October 30, 2012 5 comments

Yesterday was the start of a new block, Multisystems Disorders and Cancer, which is basically the launch of pathology. Up until now the focus of our classes has been on the normal functioning of the body. From here on out we focus on how things go wrong, such as disease and injury. After a grueling twelve weeks of Neuroanatomy followed by the most ridiculous final ever, we started the new block with a scheduled six hours of lecture with an hour lunch break of a sales pitch for a review class for the end of the year Step 1 exam, designed to scare our pants off.  Mission accomplished.

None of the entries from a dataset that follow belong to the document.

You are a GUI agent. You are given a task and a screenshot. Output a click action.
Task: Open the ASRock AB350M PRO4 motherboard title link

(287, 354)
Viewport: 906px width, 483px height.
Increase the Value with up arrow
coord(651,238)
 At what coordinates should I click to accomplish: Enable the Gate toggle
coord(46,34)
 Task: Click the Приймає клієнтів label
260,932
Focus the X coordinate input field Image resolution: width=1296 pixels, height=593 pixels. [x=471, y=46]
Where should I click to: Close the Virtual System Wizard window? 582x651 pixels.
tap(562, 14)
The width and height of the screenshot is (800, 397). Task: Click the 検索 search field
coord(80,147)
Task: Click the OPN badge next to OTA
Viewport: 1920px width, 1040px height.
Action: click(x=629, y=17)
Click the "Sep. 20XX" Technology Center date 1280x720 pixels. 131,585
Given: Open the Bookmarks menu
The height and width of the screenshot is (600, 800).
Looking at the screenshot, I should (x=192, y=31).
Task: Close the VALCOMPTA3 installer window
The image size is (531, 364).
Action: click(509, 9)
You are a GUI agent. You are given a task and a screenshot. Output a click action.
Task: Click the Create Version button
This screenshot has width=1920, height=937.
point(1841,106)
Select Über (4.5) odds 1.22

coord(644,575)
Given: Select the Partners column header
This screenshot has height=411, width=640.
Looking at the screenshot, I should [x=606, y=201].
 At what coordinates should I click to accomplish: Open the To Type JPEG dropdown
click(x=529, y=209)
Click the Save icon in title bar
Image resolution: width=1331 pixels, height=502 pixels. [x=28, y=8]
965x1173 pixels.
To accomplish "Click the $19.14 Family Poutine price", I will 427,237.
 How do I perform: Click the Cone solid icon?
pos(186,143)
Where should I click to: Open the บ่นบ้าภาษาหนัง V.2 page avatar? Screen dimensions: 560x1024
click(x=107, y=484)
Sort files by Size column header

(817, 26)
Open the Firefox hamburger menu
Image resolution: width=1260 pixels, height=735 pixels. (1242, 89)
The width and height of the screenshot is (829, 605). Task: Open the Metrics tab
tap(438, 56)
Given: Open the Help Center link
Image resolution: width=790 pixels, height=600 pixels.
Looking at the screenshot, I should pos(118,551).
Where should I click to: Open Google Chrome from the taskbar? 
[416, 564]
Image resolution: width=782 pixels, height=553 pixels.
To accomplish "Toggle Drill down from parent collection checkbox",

On the way back to the apartment (or the bungalow as E likes to call it), I ran to Walmart to pick up some things. In the parking lot my cart shook so much that the carton of eggs dropped from the top to the bottom. When I got back to the bungalow and started putting the groceries away I discovered that a number of eggs had broken in the mishap. My usual reaction to such misfortune, especially when feeling stress, is to act out in frustration, not unlike a petulant child or a cornered politician. Yesterday, however, my reaction was completely different. Looking at the broken eggs I immediately thought, “eggs for dinner!” I got out the pan, turned on the stove top and salvaged the broken eggs by cooking them for dinner. Later, as I sat eating my eggs, I thought about what had just happened. It is never too late to have a moment of growth in maturity. I have decided to take this otherwise insignificant moment in my life and try to integrate it into my approach toward unfortunate events in the future. From here on out, whenever I am faced with something unfortunate that would have soured my mood in the past, I will now try to figure out how to make “eggs for dinner” out of it. I know that I will not always be able to accommodate such events in the same fashion I was able to turn the broken eggs into an acceptable meal, but maybe just making the effort to find a positive solution will help me handle them in a more balanced and mature manner.
As I write this, I just realized that I am awaiting my grade from the Neuroanatomy final exam, which was the most ridiculous test I have taken in recent memory. Hopefully, I will not be looking at ways to make eggs for dinner out of a disastrous score, but I am prepared to try if that should happen. I know that some of you might be thinking, “what is so great about eggs for dinner?” It is not that the eggs were great. It is that eggs for dinner was an acceptable solution to the problem. And besides that, because I had eggs for dinner, now I get to have ribs for breakfast!  Yum.